NUTRITION & WELLBEING

Health and wellness comes from a balanced approach to life – from the food you eat, to regular exercise and taking time out.

Learn more about food and discover why a nutritionally balanced diet is so important.

 

Calcium

Found in dairy, fish, legumes and broccoli, calcium is necessary for strong, healthy bones. If you're active, your body's rate of calcium loss will be reduced. Calcium is also important for the healthy functioning of nerves and muscles.

Water

The body loses water every day from exercise, sweating and evaporation so it's important to replenish the body's fluids by aiming to drink around two litres of fluid a day. Water regulates the functioning of the body's organs, maintains healthy skin and flushes harmful toxins from the body. Two hours before exercising drink two glasses of fluid to avoid dehydration and during your workout sip water every 15 minutes.

Omega 3

These polyunsaturated fats are the healthy fats found in seafood, in particular oily fish like salmon, mackerel and tuna as well as several plant oils such as canola, linseed and soy.

Vitamin D

Milk, sardines and eggs are sources of Vitamin D, which is important for the balance of calcium in our bones and teeth. Sunlight helps our body produce Vitamin D.

Zinc

Meat, grains, nuts, eggs, carrots, ginger and beans are rich sources of zinc required for the development of healthy skin and hormone production.

Carbohydrates

Found in all foods made from grains (bread, pasta, noodles and cereals) as well as fruit and vegetables. Carbohydrates are an important source of energy. Your body breaks down carbohydrates from grains, pulses, fruit and vegetables to use everyday.

Protein

An essential component in living tissue, protein is found in red meat, chicken, fish, milk, soy and legumes. Protein is made up of amino acids. When we eat foods rich in protein our body uses the amino acids to construct the protein it needs for tissue growth. Protein is important in the diet because it is essential for muscle growth.

Iron

Essential for red blood cells and energy production, iron can be found in meat, nuts, eggs and fortified breakfast cereals. Help increase your iron absorption by consuming foods rich in Vitamin C food at the same time like capsicum, tomato, fruit for dessert or a small glass of juice with your meal.

Vitamin B12

The proper creation of blood cells, nerve cells and DNA requires Vitamin B12 and can be found in meat, eggs, milk and yeast extract.

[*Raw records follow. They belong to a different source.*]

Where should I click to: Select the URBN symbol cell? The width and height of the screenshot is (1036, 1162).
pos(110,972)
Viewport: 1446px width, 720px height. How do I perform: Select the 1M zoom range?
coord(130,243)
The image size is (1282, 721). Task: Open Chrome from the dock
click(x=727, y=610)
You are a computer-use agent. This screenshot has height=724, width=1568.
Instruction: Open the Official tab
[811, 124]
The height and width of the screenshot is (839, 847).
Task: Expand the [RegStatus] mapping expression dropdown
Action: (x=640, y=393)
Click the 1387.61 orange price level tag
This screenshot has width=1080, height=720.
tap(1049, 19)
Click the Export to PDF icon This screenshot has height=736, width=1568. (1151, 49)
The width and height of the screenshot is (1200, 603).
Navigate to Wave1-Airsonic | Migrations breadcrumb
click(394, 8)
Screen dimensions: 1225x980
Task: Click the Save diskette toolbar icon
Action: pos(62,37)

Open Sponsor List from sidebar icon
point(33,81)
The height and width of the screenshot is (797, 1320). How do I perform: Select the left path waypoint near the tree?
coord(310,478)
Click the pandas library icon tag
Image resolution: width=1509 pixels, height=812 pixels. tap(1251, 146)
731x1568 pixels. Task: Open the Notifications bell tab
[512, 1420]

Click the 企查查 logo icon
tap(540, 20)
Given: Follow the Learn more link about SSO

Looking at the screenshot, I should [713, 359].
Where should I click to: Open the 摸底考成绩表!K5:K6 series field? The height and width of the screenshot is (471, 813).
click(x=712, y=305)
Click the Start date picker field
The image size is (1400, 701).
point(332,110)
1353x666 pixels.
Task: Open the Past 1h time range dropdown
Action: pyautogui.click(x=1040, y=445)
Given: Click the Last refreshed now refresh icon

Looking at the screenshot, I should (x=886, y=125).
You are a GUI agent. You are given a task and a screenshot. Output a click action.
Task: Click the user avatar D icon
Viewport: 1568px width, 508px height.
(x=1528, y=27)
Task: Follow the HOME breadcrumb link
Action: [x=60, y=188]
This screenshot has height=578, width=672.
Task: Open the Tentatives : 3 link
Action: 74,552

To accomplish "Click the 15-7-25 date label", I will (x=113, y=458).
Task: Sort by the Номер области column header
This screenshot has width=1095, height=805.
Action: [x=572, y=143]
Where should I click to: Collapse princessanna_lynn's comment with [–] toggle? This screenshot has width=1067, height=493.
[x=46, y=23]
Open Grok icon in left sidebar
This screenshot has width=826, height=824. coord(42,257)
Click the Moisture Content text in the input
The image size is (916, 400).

Vegans are particularly susceptible to a Vitamin B12 deficiency.

Vitamin E

Vitamin E is found in seafood, nuts and vegetables. This anti-oxidant neutralises free radicals and helps your body work properly.

Vitamin C

Important for the absorption of iron into the body, Vitamin C is found in citrus fruits, capsicum, broccoli, spinach and cabbage, important for healthy gums, teeth and bones, Vitamin C is also an anti-oxidant combating free-radical activity.

Vitamin A

Found in eggs, oily fish and dairy produce, Vitamin A is essential for good vision and healthy skin.

Take some time out and discover some great ways to unwind:

Meditation

Meditation is a rare opportunity to focus on silencing the multitude of thoughts in your head. You can attend a meditation workshop or follow this simple technique on your own. Sit with an upright back (if you lie down you might fall asleep), close your eyes and focus on breathing deeply. Try to clear your head by focussing on a simple mantra for 15-20 minutes, such as "I am happy".

Massage

Soothe aching muscles and help your body shifts toxins by stimulating your body's lymphatic drainage with an indulgent massage. There are many different types of massage, ranging from the long strokes and kneading of a Swedish massage to the pressure point techniques incorporated in Shiatsu massage. Talk to a qualified masseuse about your needs and make massage a regular part of your routine.

Sleep

It was once common for people to boast that they only needed a few hours sleep to survive. Now we're realising that we need a good night's sleep of 8-9 hours to function properly and maintain energy levels. A poor night's sleep is an early indicator of stress. If you're having difficulty sleeping, avoid caffeine and alcohol in the evening. A glass of warm milk is an effective, old-fashioned solution to mild insomnia. Some aromatherapists recommend dabbing a few drops of lavender oil on your pillow. Sleep also affects the way we look because our skin's cellular repair activity works most effectively while we rest. Your sleeping environment is also important, so make sure that your bedroom is cool and well ventilated.

Aromatherapy

Treat your mind, body and spirit by using essential oils. Inhalation, massage and aromatic baths are popular ways of harnessing the benefits of aromatherapy. Find an uplifting blend such as lemon, lavender and sage, to help banish blue moods. Never apply undiluted essential oils directly to your skin and it is recommended that you perform a patch test to avoid any irritation. If you are pregnant you should consult an aromatherapist before using essential oils.